Briefly, the rate of change of normoxic cell density over time depends on the cell’s net diffusion and proliferation rates and is coupled to the hypoxic model compartment such that normoxic cells turn hypoxic when vasculature is limited (A.1). The rate of change of hypoxic cell density is based upon the diffusion and vasculature dependence of these cells to remain hypoxic or turn normoxic or necrotic (A.2). TAFs released by both normoxic and hypoxic cells is regulated by a third equation involving modest secretion of these factors by normoxic cells and significant production by hypoxic cells (A.3). Vasculature is defined by a fourth equation that incorporates diffusion (A.4). Finally, the last equation governs growth of the necrotic core as a result of insufficient vasculature and death of hypoxic cells (A.5). Besides controlling for growth and death of the different cell populations and metabolic factors, the model follows our previous work and considers differing rates of cell migration within the brain by distinguishing between grey and white matter such that all cell populations diffuse faster in white matter than in grey, D_w = 10D_g (Swanson et al., 2003; Jbabdi et al., 2005). Interactions between cell populations and TAFs are governed by Michaelis–Menten kinetics. Parameter values and references are listed in Table 2. Further discussion regarding the form and justification of the equations can be found elsewhere (Swanson et al., 2011).

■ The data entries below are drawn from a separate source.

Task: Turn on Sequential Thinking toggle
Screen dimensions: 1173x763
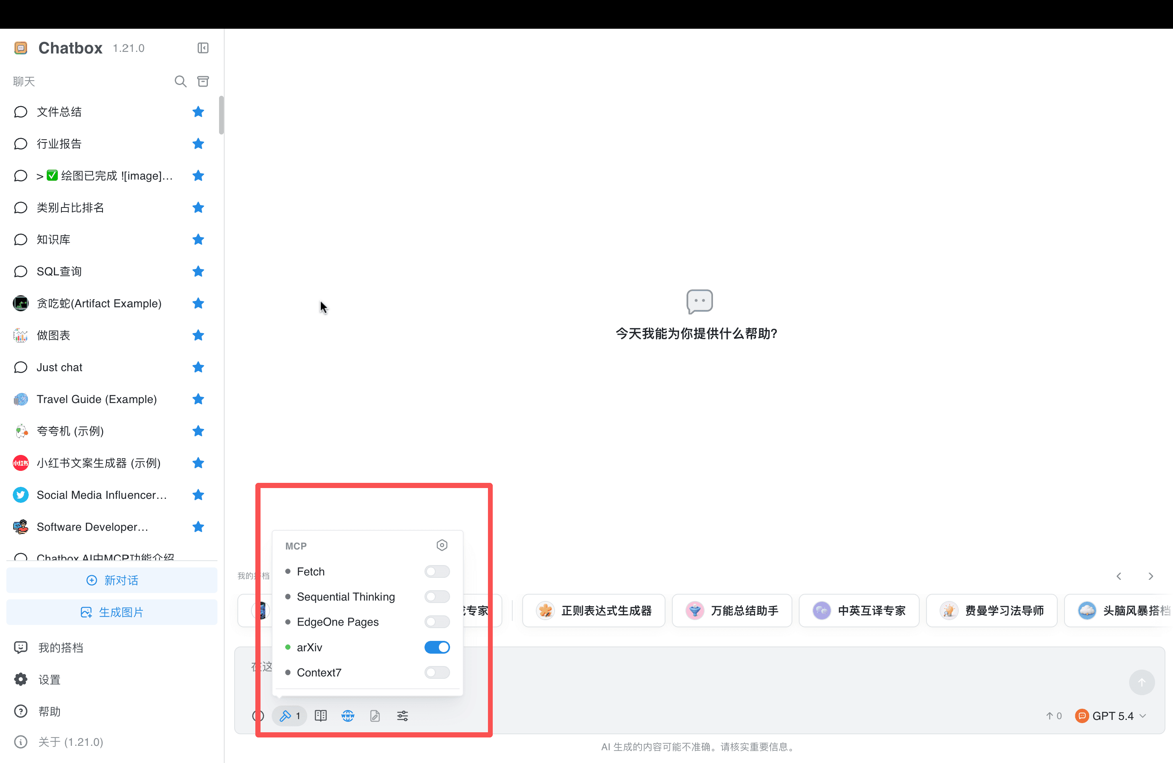Action: click(x=437, y=597)
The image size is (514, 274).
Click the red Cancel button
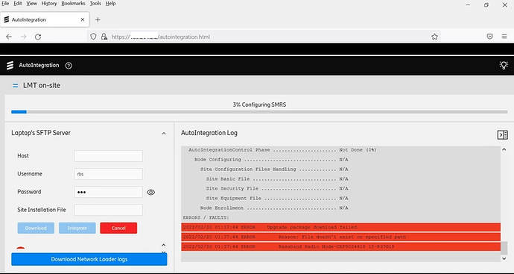118,228
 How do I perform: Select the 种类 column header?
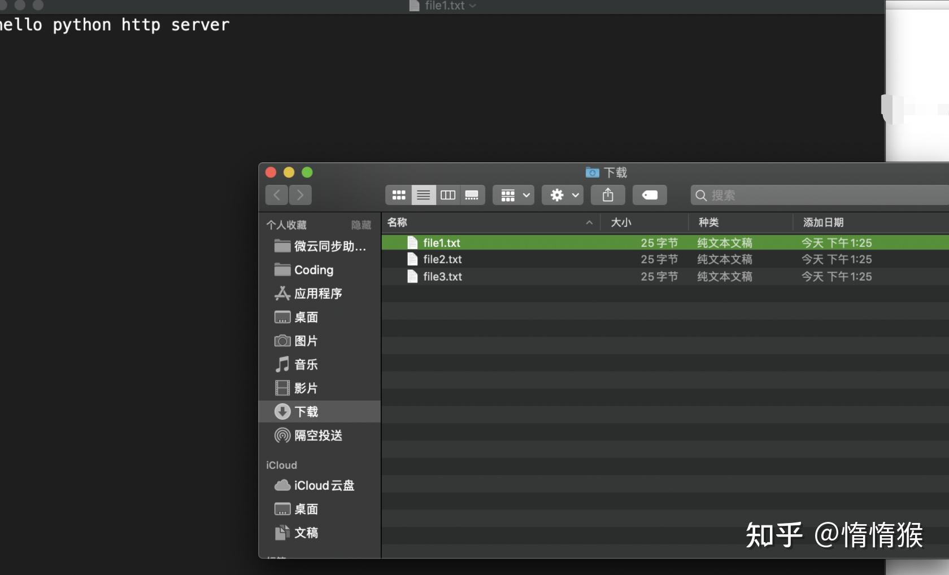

Patient-specific PI model parameters (D_PI, ρ_PI) were determined from pre-treatment MRI tumour volumes (Harpold et al., 2007; Szeto et al., 2009; Wang et al., 2009) and were converted using a one-toone mapping of PIHNA model parameters D_c and ρ (Fig. 8). While the travelling wave dynamics of the PI model are well understood (Fisher, 1937) and the same qualitative phenomenon are observed in the PIHNA model, a precise analytical relationship between PIHNA model parameters and shape and speed of the travelling wave solution has not been articulated, necessitating the one-to-one mapping between the PI model parameter space and PIHNA.